STATED PROBLEM:
Recast the data from the line containing "The width and" through the line containing "(x=762, y=16)", both included, as a numbered list with blank lines omitted.

DATA IN THIS EXERCISE:
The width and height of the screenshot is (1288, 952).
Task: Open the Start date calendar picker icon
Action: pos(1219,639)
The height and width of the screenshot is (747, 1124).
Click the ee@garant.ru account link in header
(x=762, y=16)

==

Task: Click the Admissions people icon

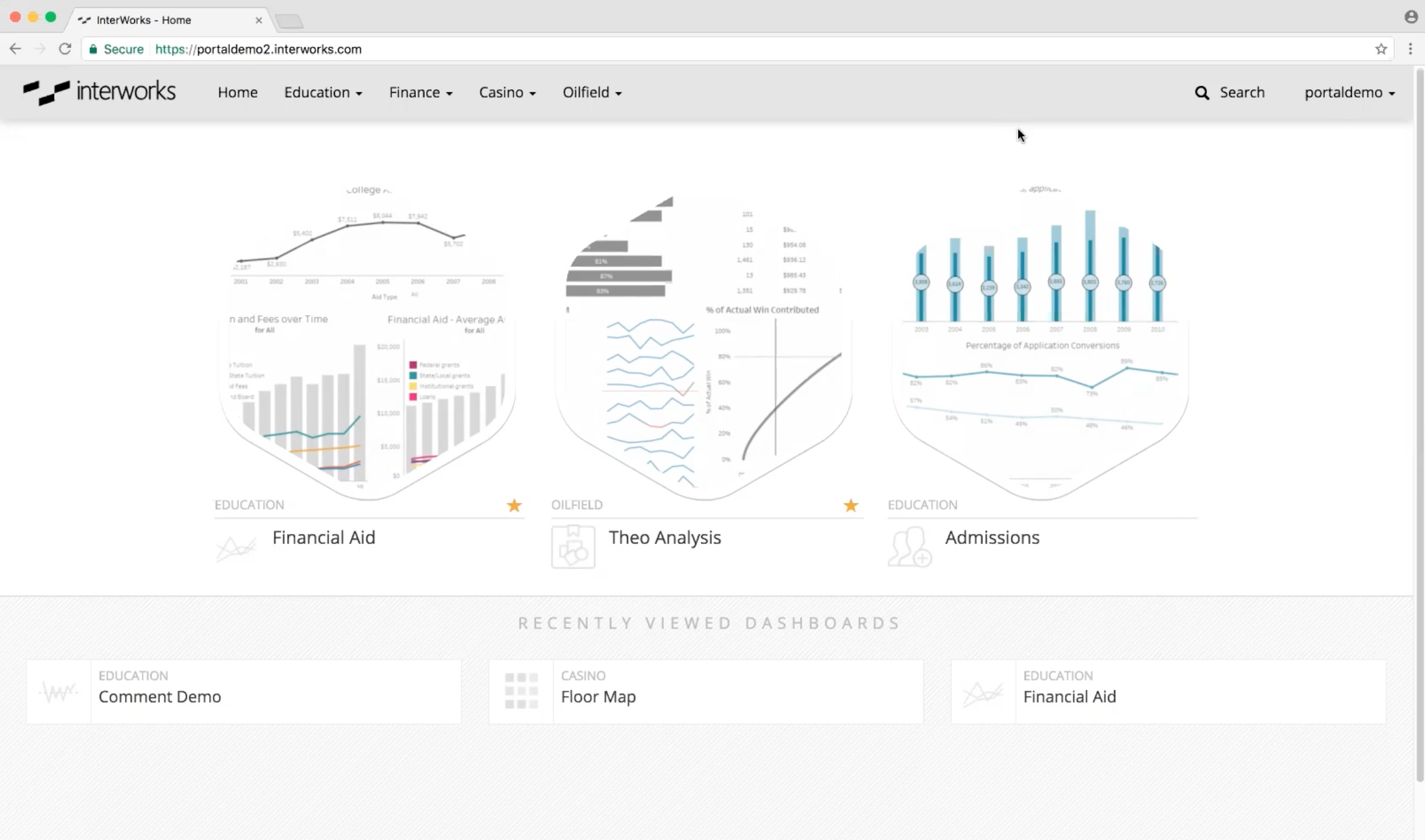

RESPONSE BELOW:
1. The width and height of the screenshot is (1288, 952).
2. Task: Open the Start date calendar picker icon
3. Action: pos(1219,639)
4. The height and width of the screenshot is (747, 1124).
5. Click the ee@garant.ru account link in header
6. (x=762, y=16)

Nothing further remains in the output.